An experimental study of kicked thermal turbulence

We present an experimental study of turbulent Rayleigh-Benard convection (RBC) in which the input energy that drives the turbulent flow is in the form of periodical pulses. A surprising finding of the study is that in this 'kicked' thermal turbulence the heat transfer efficiency is enhanced compared to both constant and sinusoidally modulated energy inputs. For the apparatus used in the present study, an enhancement of 7% of the dimensionless Nusselt number Nu has been achieved. The enhancement is found to depend on two factors. One is the synchronization of the kicking period of energy input with the intrinsic time scale of the turbulent flow. When the repetition period of the input energy pulse equals half of the large-scale flow turnover time, a resonance or optimization of the enhancement is achieved. The other factor is the pulse shape (the inverse square of the energy input duty cycle). We find that a spiky pulse is more efficient for heat transfer than a flatter one of the same energy.
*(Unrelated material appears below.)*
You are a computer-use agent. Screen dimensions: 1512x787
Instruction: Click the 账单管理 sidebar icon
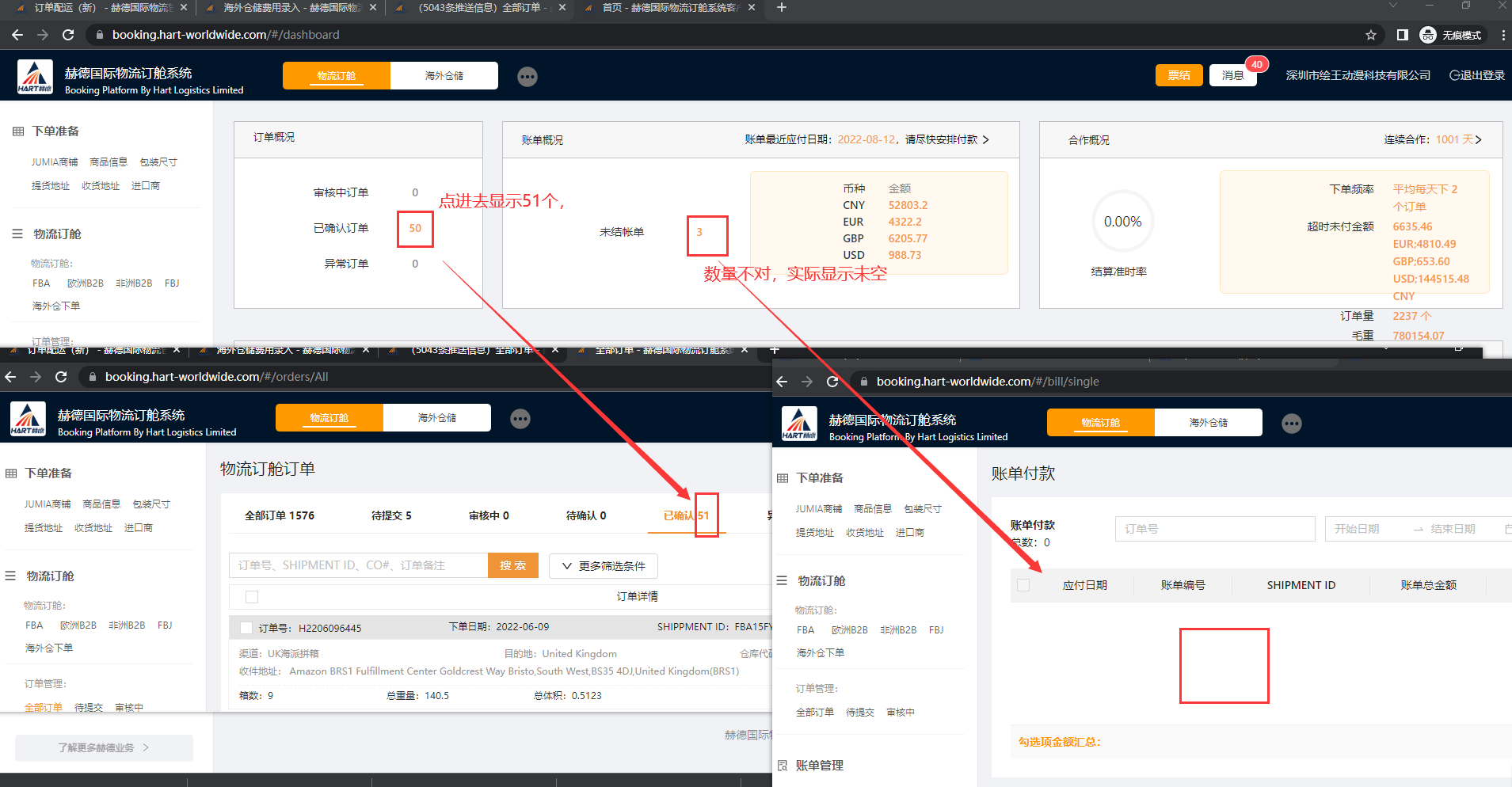tap(783, 766)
It is found that in this kicked thermal turbulence there exist appropriate ranges of the kicking strength A and the kicking frequency f in which the Rayleigh number Ra grows to a saturation level and that the saturated Ra fluctuates between a lower saturation level Ra(l)(sat) sat and an upper saturation level Ra(u)(sat). For large enough saturated Ra, power-law dependences on f and A are found: Ras(l)(sat) proportional to (Af)(0.80+/-0.02) and Ra(u)(sat) proportional to f(0.70+/-0.01) A(0.84+/-0.02). The scaling law for Ra sat is found to agree quantitatively U I with the prediction of a mean-field theory of kicked turbulence (Lohse, Phys. Rev. E vol. 62, 2000, p. 4946) when the latter is appropriately extended to the case of kicked thermal turbulence. It is further found that a large-scale circulatory flow (LSC) still exists in the kicked RBC, and that its Reynolds number has the same scaling with Ra as in the steadily driven case, i.e. Re(f) proportional to Ra(0.46+/-0.01). The present study provides an example of achieving enhanced heat transfer in a convective system by first triggering the emission of clustered thermal plumes via an active control and then synchronizing the transport of the plume clusters with an internal time scale.